The articulation in the arms is a lot more problematic. The shoulders do not articulate at the points where the Lions connect, but rather further into the chest where the Black Lion’s shoulders are. This can look awkward and throw off his symmetry on certain poses. But my big problem is in the elbow hinges, which are constantly at odds with the compacted hind legs of the Lions. You can’t bend the elbow far at all before it bumps up against these, and that’s disappointing, because it practically renders the whole joint useless. You can, however, get some decent lateral movement out of the shoulders. There’s no articulation in the torso, which is to be expected, but the lack of rotation in the neck really bothers me a lot.

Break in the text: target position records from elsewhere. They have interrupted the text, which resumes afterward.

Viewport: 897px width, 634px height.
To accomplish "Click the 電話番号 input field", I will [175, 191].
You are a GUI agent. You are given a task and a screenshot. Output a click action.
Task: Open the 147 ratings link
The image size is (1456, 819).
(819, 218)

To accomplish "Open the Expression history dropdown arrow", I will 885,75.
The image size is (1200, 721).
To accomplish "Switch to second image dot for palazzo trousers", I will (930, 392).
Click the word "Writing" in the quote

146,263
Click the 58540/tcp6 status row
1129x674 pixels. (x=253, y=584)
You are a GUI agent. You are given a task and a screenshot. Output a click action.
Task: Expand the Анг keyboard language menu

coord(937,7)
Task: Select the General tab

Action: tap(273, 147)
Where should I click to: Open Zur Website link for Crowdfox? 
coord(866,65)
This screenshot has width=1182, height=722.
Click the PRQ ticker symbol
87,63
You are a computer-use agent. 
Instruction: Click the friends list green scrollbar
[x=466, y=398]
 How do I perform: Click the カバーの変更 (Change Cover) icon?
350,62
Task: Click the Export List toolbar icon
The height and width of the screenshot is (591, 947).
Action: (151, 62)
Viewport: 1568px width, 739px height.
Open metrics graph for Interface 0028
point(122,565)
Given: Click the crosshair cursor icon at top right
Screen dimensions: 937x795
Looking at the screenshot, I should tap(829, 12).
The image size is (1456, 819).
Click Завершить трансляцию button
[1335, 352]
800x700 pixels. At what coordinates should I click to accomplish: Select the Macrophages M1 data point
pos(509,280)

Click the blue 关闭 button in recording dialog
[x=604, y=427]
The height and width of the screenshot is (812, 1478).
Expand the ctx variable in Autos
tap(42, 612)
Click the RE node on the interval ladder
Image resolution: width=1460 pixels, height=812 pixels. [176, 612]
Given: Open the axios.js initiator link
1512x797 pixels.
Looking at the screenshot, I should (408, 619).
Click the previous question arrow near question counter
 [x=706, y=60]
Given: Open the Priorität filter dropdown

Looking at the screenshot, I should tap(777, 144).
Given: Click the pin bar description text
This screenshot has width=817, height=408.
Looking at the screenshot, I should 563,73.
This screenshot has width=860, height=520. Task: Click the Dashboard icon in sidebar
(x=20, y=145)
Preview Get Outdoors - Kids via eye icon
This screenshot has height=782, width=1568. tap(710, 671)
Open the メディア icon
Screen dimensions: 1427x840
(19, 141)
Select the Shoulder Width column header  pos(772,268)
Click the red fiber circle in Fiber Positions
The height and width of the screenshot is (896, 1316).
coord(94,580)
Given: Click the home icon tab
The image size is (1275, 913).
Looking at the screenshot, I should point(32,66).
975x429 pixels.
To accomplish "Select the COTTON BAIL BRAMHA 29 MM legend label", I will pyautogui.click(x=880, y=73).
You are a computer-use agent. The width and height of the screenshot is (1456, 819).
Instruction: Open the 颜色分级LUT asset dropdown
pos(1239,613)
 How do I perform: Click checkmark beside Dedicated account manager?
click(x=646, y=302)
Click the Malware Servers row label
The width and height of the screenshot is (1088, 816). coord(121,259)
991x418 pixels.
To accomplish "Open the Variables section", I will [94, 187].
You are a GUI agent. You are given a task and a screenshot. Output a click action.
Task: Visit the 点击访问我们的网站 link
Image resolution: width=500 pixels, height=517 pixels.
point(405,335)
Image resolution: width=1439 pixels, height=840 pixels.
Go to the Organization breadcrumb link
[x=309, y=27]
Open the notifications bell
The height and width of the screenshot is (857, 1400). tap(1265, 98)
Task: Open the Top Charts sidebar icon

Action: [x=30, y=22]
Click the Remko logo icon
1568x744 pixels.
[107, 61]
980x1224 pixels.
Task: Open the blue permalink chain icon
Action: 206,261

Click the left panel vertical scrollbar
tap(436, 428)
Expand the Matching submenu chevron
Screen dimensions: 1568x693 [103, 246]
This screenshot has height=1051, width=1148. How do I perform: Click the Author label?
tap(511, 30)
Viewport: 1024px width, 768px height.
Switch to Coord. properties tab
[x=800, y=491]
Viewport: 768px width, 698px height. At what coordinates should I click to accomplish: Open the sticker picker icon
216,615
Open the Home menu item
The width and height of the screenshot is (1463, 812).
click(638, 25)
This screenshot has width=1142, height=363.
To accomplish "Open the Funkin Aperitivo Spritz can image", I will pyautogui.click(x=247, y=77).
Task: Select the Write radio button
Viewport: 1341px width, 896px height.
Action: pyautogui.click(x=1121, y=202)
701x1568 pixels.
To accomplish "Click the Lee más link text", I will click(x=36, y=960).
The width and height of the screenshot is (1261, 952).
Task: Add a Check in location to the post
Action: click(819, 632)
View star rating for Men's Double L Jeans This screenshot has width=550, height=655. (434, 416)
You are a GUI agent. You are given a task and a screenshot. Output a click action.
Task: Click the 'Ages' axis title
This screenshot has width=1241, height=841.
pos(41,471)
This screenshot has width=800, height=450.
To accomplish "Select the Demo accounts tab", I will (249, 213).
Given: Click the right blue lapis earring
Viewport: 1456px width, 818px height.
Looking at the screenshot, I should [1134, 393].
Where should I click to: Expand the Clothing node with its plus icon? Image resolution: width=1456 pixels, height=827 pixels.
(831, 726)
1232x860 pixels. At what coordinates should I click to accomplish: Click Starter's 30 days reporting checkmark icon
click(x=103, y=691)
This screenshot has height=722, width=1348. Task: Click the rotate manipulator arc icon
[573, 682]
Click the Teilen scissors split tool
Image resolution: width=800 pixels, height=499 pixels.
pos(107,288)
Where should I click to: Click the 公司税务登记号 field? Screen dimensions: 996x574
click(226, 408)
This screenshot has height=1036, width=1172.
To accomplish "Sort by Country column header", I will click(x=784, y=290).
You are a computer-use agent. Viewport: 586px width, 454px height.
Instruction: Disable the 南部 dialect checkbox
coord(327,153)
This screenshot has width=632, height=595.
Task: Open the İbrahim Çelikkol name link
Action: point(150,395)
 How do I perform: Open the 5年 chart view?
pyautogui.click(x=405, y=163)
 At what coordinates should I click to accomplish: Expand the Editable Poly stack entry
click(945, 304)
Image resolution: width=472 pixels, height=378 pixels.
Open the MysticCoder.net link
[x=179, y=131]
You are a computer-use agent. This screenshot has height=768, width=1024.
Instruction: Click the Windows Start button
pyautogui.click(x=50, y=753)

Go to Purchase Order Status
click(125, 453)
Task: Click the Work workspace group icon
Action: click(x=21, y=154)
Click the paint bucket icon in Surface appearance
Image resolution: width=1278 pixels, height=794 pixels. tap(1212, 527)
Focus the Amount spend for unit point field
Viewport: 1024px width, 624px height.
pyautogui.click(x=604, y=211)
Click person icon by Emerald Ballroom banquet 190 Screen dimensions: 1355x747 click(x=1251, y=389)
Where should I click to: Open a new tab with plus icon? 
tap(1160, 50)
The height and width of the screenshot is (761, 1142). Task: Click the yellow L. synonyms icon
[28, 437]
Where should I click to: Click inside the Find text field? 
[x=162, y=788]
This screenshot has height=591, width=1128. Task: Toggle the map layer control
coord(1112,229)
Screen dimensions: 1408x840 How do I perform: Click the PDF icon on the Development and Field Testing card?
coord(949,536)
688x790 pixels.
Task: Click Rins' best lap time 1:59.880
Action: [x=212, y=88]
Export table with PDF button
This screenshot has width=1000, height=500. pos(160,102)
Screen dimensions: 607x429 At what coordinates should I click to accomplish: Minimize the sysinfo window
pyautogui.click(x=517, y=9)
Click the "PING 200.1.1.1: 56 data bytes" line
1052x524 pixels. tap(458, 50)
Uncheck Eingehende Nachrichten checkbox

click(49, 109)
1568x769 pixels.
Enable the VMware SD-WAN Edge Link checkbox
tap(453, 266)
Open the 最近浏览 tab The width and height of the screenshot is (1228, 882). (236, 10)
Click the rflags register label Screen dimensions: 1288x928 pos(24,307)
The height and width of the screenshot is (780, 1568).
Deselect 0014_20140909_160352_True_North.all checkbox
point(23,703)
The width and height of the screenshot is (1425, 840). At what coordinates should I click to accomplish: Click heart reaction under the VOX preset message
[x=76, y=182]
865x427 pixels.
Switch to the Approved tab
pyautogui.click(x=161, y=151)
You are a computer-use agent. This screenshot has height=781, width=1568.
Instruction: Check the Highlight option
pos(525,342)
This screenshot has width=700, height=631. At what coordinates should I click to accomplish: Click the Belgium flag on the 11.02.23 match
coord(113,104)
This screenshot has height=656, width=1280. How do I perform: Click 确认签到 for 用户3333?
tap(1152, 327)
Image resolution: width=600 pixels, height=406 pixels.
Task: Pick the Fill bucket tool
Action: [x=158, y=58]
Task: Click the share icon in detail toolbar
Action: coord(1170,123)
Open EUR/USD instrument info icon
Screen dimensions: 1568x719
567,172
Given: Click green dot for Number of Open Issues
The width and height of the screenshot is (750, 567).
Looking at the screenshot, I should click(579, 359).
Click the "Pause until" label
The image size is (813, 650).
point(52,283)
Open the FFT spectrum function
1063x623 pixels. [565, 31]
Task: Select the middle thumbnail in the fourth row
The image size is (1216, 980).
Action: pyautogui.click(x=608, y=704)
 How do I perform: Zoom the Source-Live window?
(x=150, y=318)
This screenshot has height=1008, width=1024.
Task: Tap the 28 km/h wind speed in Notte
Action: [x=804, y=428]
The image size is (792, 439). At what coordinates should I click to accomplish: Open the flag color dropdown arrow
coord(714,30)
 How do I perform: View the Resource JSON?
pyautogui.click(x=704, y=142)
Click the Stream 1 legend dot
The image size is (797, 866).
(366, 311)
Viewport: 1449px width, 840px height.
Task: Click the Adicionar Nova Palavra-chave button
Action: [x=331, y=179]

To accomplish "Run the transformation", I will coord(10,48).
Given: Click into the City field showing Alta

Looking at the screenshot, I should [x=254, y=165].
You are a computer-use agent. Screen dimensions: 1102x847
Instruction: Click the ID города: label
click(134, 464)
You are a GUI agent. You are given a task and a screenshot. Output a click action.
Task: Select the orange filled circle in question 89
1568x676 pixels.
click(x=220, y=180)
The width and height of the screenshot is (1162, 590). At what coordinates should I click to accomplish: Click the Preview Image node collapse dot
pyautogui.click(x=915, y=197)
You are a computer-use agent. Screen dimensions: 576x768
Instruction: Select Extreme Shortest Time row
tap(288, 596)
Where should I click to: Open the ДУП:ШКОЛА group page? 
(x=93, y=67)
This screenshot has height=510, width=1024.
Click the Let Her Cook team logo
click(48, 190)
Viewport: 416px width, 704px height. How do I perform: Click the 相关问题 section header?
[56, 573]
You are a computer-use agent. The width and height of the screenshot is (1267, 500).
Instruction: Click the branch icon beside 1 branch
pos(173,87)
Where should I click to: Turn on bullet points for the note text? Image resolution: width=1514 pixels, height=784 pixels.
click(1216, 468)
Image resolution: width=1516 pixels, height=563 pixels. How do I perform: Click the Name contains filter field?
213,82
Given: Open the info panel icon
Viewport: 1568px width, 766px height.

As for his accessories, Voltron’s Shield plugs into the Green Lion so it can be worn on his shoulder. The Sword is completed from the two parts that came with the Red and Green Lions. The Shield looks great, but I’m not at all a fan of this Sword. Part of that has to do with the design, as it’s really the one thing I think they screwed up when designing the Legendary Defender version of Voltron. Everything about this guy is so sexy, but that swrod was a swing and a miss. The toy version doesn’t help matters, as it just looks cheap and flimsy and the clear plastic blade is prone to showing scratches. He can, however, hold it quite well.
I also dig how you can attach the Red and Green Lions’ weapons to give some some added firepower.
It may sound like I’m coming down really hard on this figure, but the truth is I’m actually pretty happy with it. I think Playmates walked that fine line between creating some great Lion toys and making a solid looking combined mode, and that isn’t at all easy. Not to mention they did it in a way that allowed this set to be sold off the pegs in the local toy aisle, as opposed to as a more expensive adult collectible. In the end, I can’t emphasize enough the subtle difference between playability and poseability. This is a fun toy to play with, even with some of the limitations in articulation. He stays together very well and he’s just a gloriously hefty amalgamation of plastic robot lion goodness. But if you’re looking for a Voltron that can pull off some great poses on your shelf, than the Ultimate Voltron is definitely the direction to go. For me, having both really is the only answer.